Bouch then set up on his own as a railway engineer, designing several new railway lines including the Darlington and Barnard Castle Railway, the South Durham and Lancashire Union Railway, the Eden Valley Railway and the Cockermouth, Keswick and Penrith Railway. Four lines for four different companies that linked the east and west coasts.
His designs made considerable use of lattice girder bridges, both with conventional masonry piers and with iron lattice piers such as the spectacular Deepdale and Belah viaducts. Bouch was known both for the quality of his designs and for the cheapness of his projects. However, in a lesson for today, this could leave over-optimistic clients with a railway they had managed to afford to have designed and built but that did not make enough money to support proper maintenance.

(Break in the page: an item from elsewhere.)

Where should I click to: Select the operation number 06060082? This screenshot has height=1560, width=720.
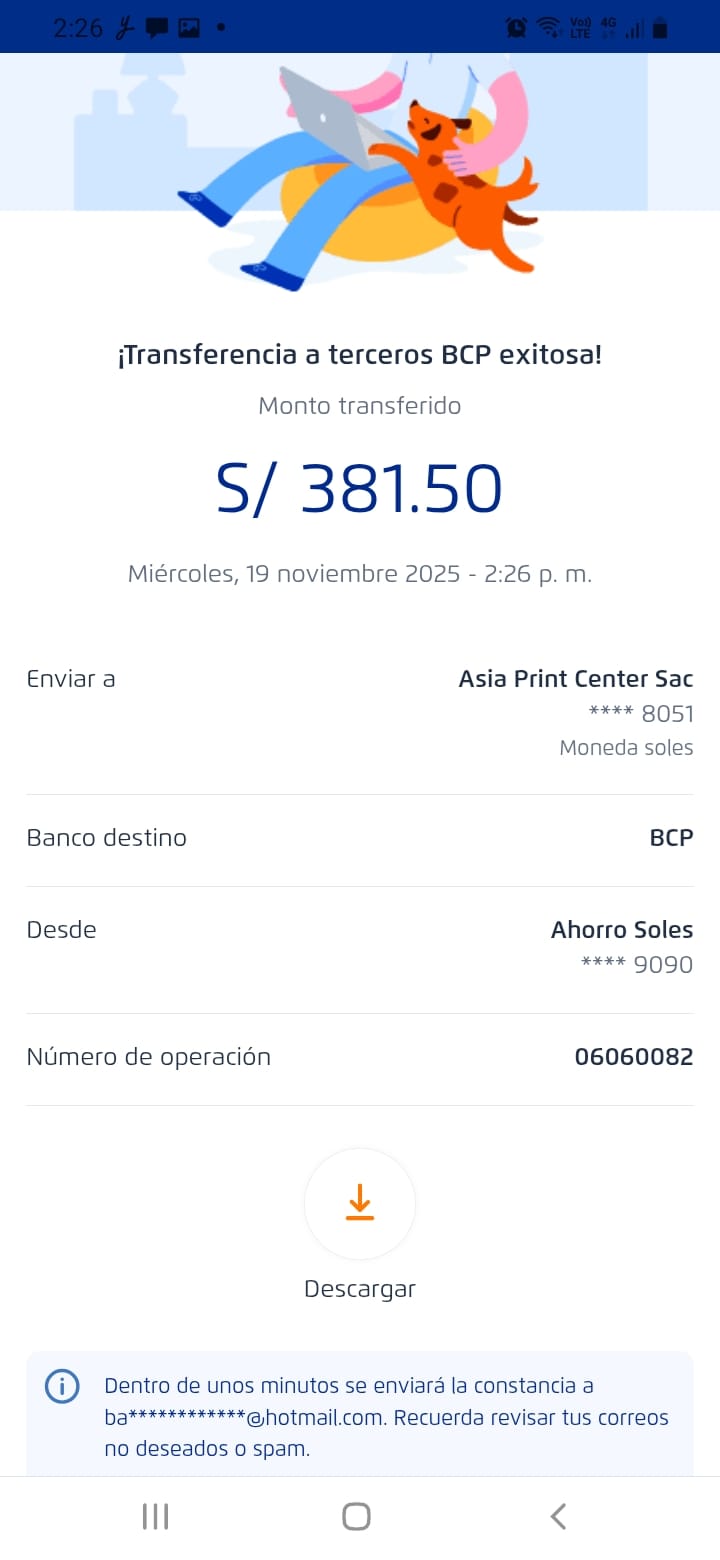633,1057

Bouch also did the initial survey for the Edinburgh Suburban and Southside Junction Railway, and laid out the Edinburgh tramway systems. The first one, not the new one, even if it does seem like it has been going on that long! And he also designed Portobello Pier, opened in 1871. Unfortunately the structure rusted badly (another maintenance issue?) and by 1917 was too uneconomic to repair and was therefore demolished.
Bouch returned to the problem of crossing the Firths of Tay and Forth, only temporarily solved by the ferry solution, and when plans were authorised to build bridges across the two estuaries, Bouch was selected as the engineer to design them both.

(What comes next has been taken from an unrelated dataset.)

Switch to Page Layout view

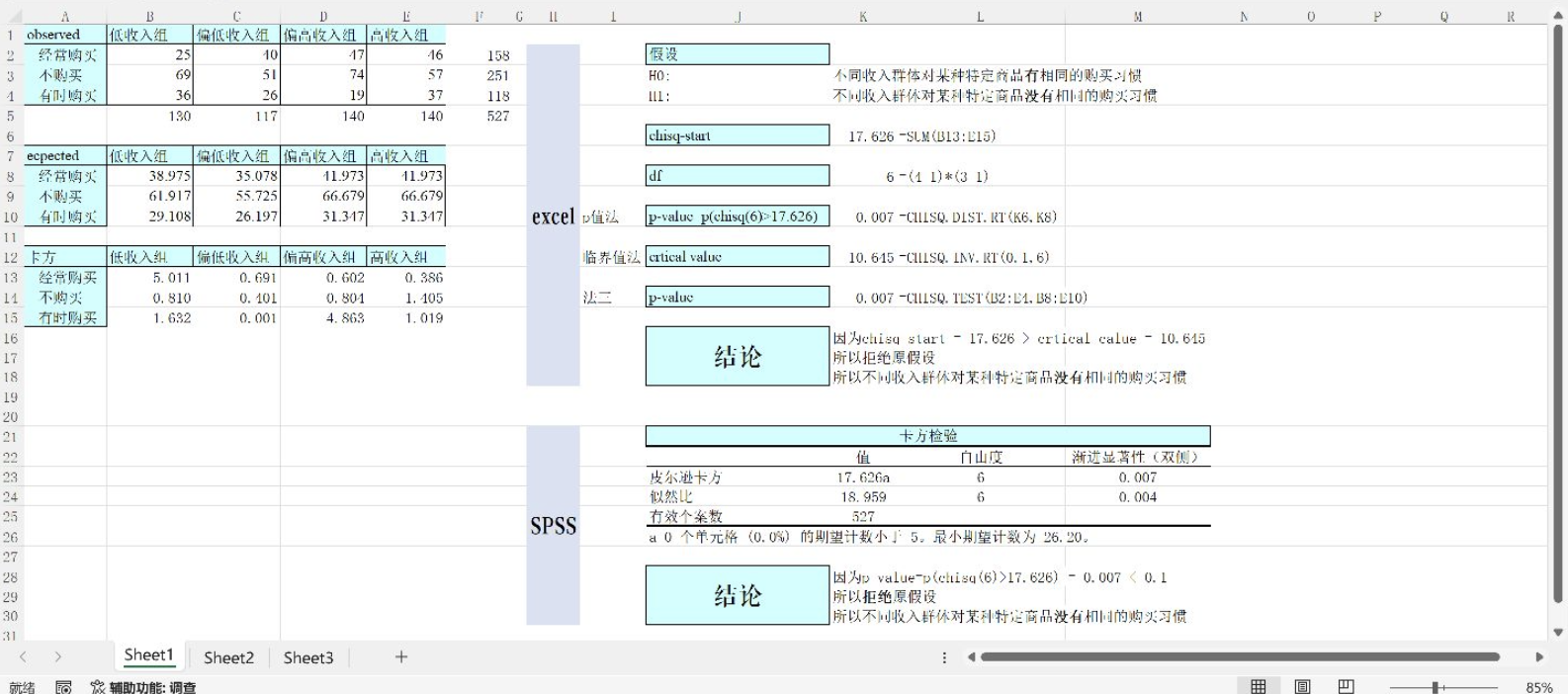(1302, 686)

The Tay Rail Bridge was built first, and when it was officially opened in May 1878 it was the longest bridge in the world. Queen Victoria travelled over it in late June 1879, and she later awarded Bouch a knighthood in recognition of his achievement.

However.

On 28 December 1879, 133 years ago today (you see, there was a point to blipping all this today) the bridge collapsed as a train was crossing over it in the middle of a storm and 75 people died.
The subsequent public inquiry revealed that the contractors to the railway company sacrificed safety and durability to save costs. The inquiry concluded that the bridge was "badly designed, badly built, and badly maintained". As the chief engineer, Thomas Bouch was blamed for the disaster. He retired to Moffat but his health, already not good, "more rapidly gave way.. under the shock and distress of mind" caused by the disaster, and he died 30 October 1880 only a few months after the public inquiry into the disaster had finished and less then two years after the public triumph and recognition of his knighthood.
Growing up in Dundee, the disaster was one of the things the city was known for around the world. I think the replacement bridge remained the longest bridge in the world for several decades, and was still one of the longest in Europe when I was a youngster. My mother used to work in the local museum and produced a booklet on the disaster. There have been other books on the subject, notably John Prebble's The High Girders although these days the internet in general, and wikipedia in particular is the easiest place to go. [Where I got a lot of the stuff on here.]